TB Green® Premix Ex Taq II (Tli RNaseH Plus)

 
应用Applied Biosystems 7300/7500/7500 Fast Real-Time PCR System和StepOnePlus Real-Time PCR System的操作方法
 
1. 按下列组份配制PCR反应液(反应液配制请在冰上进行)。考虑到吸取误差,配置的预混液体积要至少多于所有反应用总体积的10%。
试剂 使用量 使用量 终浓度
 TB Green Premix Ex Taq II(Tli RNaseH Plus)(2X) 10 μl   25 μl   1X  
 PCR Forward Primer(10 μM) 0.8 μl   2 μl   0.4 μM*1  
 PCR Reverse Primer(10 μM) 0.8 μl   2 μl   0.4 μM*1  
 ROX Reference Dye(50X)or
 ROX Reference Dye II(50X) *2
0.4 μl   1 μl   1X  
 DNA模板 *3 2 μl   4 μl    
 灭菌水 6 μl   16 μl    
 Total 20 μl*4   50 μl*4    
*1 通常引物终浓度为0.4 μM可以得到较好结果。反应性能较差时,可以在0.2-1.0 μM范围内调整引物浓度。
*2 ROX Reference Dye II(50X)比ROX Reference Dye(50X)浓度低,使用ABI 7500 /7500 Fast Real-Time PCR System时,请使用ROX Reference Dye II(50X)。
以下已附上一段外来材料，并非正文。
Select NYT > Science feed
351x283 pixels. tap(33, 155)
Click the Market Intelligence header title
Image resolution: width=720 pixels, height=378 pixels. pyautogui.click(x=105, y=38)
使用ABI 7300和StepOnePlus Real-Time PCR System时,请使用ROX Reference Dye(50X)。
*3 在20 μl反应体系中,DNA模板的添加量通常在100 ng以下。因不同种类的DNA模板中含有的靶基因的拷贝数不同,必要时可进行梯度稀释,确定合适的DNA模板添加量。另外,2 Step RT-PCR反应的cDNA(RT反应液)作为模板时的添加量不要超过PCR反应液总体积的10%。
*4 按照各仪器推荐体系进行反应液配制。
 
2. 进行Real Time PCR反应。
建议采用下列图表显示的两步法PCR反应程序,如果该程序得不到良好的实验结果时,再进行PCR条件的优化。由于使用Tm值较低的引物等原因,两步法PCR反应扩增性能较差时,可以尝试进行三步法PCR扩增反应。有关PCR的具体反应条件请参照「实验条件的选择」。
< Applied Biosystems 7300/7500和StepOnePlus Real-Time PCR System >
两步法PCR扩增标准程序:
Stage 1:预变性
  Reps:1
  95℃  30秒
Stage 2:PCR反应
  Reps:40
  95℃  5秒
  60℃  30~34秒*
  Dissociation stage
* 使用StepOnePlus 时请设定在30秒。
使用7300时请设定在31秒。
使用7500时请设定在34秒。
 
< Applied Biosystems 7500 Fast Real-Time PCR System >
两步法PCR扩增标准程序:
Stage 1: 预变性
  Number of Cycles:1
  95℃ 30秒
Stage 2: PCR反应
  Number of Cycles:40
  95℃ 3秒
  60℃ 30秒
Melt Curve Stage
 
◆特别提示:
本制品中使用的TaKaRa Ex Taq HS是利用抗Taq抗体的Hot Start用DNA聚合酶,与其他公司的化学修饰型Hot Start用DNA聚合酶相比,不需要PCR反应前的95℃、5-15分钟的酶的活性化反应。如果高温处理时间过长,会使酶的活性下降,其PCR的扩增效率、定量准确度等都会受到影响。如果在PCR反应前进行模板的预变性,通常设定为95℃、30秒。
 
3. 实验结果分析。
反应结束后确认Real Time PCR的扩增曲线和融解曲线,进行PCR定量时制作标准曲线等。分析方法请参考仪器的操作手册。